TASK DIRECTIONS —
Convert the material into a Markdown table with the columns Row and Line. Begin at the line that contains "The height and width of the screenshot is (453, 409)." and stop after the last line of the material. Number each nonblank line under Row and omit blank lines.
-- begin EXERCISE MATERIAL --
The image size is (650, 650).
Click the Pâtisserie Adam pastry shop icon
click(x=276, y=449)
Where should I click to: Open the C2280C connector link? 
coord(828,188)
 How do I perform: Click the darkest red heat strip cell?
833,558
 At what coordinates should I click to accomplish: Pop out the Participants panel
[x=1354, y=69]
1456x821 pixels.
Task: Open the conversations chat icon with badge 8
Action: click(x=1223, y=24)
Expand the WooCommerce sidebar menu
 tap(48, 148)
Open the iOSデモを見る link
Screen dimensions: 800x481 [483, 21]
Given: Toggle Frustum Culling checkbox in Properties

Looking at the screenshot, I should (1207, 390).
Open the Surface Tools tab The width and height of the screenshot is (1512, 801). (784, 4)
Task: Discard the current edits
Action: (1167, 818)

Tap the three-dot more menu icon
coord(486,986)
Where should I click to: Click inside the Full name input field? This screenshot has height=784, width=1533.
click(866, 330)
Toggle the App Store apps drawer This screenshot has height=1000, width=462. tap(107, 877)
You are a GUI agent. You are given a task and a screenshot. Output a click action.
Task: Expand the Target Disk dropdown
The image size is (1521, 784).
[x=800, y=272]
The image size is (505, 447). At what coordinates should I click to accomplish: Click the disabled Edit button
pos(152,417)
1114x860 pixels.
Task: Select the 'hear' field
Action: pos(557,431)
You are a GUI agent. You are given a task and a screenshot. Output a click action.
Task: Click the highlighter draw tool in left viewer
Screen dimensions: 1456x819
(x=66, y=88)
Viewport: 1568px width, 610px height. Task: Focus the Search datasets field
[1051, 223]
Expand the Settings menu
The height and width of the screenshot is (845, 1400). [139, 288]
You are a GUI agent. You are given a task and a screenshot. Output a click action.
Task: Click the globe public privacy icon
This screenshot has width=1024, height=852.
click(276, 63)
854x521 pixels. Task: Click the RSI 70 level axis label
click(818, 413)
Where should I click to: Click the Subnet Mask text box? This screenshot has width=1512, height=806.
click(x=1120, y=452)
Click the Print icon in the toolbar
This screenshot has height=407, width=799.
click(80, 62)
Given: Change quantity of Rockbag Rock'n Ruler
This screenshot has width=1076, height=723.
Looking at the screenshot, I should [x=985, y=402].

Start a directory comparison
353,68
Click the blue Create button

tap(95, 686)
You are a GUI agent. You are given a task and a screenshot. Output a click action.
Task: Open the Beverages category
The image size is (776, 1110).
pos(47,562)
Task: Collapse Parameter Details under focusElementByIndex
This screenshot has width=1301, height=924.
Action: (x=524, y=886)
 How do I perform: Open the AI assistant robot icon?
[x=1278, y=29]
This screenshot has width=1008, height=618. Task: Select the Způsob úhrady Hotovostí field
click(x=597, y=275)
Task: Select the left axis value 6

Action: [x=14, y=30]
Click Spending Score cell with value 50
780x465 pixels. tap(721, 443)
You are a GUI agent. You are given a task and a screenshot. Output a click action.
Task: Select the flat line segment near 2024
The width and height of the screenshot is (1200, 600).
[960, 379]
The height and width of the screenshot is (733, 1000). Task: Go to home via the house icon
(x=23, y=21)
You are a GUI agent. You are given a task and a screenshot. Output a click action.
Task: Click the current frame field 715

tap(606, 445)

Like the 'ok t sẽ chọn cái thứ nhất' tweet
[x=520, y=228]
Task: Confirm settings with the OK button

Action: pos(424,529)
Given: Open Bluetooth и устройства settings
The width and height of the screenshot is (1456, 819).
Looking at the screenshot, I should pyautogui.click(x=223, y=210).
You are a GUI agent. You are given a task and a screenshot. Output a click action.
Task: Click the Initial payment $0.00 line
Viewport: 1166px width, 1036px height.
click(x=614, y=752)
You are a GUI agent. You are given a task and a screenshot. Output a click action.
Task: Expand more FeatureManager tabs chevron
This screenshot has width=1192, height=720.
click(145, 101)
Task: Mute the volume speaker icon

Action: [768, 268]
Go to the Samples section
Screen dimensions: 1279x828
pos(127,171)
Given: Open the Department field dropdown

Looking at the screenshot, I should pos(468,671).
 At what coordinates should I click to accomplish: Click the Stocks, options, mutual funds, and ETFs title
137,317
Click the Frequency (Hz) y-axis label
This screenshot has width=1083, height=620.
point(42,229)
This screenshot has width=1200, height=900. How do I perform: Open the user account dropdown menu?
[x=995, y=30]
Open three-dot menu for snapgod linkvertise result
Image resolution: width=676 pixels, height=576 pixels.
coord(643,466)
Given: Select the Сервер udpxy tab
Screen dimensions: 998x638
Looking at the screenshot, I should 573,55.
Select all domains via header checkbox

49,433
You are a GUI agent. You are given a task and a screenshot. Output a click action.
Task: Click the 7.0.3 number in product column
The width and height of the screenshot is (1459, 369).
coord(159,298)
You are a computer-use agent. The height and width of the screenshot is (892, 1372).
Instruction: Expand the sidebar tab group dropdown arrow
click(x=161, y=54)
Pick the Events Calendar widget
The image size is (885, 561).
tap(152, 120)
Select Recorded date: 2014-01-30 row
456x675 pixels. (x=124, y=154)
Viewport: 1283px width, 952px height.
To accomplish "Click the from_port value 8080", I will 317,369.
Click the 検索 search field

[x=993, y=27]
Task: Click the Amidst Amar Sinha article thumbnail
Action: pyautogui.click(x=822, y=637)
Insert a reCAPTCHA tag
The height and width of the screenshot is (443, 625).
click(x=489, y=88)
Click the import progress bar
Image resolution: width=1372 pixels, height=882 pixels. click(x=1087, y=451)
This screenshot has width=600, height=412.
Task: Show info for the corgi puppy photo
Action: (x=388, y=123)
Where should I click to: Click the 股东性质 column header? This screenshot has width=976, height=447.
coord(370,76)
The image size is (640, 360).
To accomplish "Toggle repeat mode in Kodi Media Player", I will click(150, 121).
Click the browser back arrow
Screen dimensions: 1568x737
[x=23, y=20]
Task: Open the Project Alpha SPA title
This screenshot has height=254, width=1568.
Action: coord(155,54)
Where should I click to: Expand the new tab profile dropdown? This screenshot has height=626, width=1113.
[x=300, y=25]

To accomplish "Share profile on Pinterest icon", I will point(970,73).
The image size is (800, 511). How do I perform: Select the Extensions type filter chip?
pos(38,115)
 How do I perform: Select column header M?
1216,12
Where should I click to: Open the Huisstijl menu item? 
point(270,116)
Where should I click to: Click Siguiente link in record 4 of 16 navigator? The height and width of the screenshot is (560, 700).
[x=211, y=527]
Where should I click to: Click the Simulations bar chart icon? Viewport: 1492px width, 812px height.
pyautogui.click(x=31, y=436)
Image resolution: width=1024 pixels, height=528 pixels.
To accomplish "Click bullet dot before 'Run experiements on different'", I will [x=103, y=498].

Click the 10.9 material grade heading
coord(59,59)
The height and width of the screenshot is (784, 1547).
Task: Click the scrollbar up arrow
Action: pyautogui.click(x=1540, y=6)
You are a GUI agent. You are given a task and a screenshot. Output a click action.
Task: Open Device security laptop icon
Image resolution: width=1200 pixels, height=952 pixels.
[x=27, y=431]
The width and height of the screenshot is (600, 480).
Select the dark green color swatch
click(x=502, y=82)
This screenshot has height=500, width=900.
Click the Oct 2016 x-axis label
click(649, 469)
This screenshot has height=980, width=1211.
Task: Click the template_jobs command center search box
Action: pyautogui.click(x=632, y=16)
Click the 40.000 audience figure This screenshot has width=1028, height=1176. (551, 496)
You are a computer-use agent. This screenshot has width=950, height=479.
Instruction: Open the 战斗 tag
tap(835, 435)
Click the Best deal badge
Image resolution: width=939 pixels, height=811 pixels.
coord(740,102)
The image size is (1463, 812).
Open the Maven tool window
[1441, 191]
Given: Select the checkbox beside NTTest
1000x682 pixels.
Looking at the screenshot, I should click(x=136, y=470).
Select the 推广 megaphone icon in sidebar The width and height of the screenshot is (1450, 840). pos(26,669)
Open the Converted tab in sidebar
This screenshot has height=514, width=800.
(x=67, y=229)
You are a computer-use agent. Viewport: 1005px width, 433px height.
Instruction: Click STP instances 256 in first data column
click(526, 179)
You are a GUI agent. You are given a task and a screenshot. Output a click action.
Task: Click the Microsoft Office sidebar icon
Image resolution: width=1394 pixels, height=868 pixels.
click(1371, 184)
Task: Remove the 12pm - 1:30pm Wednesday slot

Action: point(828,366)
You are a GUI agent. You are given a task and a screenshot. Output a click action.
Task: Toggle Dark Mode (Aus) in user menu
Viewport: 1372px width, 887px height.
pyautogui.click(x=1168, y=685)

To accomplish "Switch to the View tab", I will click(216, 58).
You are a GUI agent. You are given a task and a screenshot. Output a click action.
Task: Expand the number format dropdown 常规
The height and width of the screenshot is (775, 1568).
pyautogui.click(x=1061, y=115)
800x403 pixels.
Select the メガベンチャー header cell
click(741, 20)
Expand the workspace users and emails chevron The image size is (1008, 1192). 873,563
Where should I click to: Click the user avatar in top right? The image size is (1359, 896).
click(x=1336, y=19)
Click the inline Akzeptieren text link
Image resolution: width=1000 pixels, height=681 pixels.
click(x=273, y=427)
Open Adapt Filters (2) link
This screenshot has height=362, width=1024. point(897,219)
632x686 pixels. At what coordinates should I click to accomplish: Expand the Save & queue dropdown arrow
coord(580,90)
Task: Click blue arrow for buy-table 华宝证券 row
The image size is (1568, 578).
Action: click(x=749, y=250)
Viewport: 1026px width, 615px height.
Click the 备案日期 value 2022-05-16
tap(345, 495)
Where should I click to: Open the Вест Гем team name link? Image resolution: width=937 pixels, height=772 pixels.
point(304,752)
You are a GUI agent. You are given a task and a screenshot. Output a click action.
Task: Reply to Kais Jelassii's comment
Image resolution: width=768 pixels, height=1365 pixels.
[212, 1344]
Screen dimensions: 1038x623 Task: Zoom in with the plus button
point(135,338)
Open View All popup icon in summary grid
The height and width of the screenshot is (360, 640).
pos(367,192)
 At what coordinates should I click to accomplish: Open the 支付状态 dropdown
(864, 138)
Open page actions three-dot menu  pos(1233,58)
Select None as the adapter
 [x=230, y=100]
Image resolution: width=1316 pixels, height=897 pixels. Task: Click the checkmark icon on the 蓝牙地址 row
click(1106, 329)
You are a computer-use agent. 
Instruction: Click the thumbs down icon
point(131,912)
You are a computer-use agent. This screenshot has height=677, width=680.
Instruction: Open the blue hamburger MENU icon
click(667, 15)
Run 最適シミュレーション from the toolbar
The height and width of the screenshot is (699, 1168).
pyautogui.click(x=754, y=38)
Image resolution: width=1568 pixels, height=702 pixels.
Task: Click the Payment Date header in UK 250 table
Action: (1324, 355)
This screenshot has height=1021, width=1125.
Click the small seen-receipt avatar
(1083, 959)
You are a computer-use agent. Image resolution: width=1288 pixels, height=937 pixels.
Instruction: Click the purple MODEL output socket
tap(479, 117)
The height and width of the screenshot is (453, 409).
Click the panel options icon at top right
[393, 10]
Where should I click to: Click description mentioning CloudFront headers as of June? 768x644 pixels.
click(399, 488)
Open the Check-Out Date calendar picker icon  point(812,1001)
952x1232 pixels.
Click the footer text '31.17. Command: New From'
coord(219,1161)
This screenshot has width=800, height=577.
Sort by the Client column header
-- end EXERCISE MATERIAL --
EXPECTED OUTPUT —
| Row | Line |
|---|---|
| 1 | The height and width of the screenshot is (453, 409). |
| 2 | Click the panel options icon at top right |
| 3 | [393, 10] |
| 4 | Where should I click to: Click description mentioning CloudFront headers as of June? 768x644 pixels. |
| 5 | click(399, 488) |
| 6 | Open the Check-Out Date calendar picker icon  point(812,1001) |
| 7 | 952x1232 pixels. |
| 8 | Click the footer text '31.17. Command: New From' |
| 9 | coord(219,1161) |
| 10 | This screenshot has width=800, height=577. |
| 11 | Sort by the Client column header |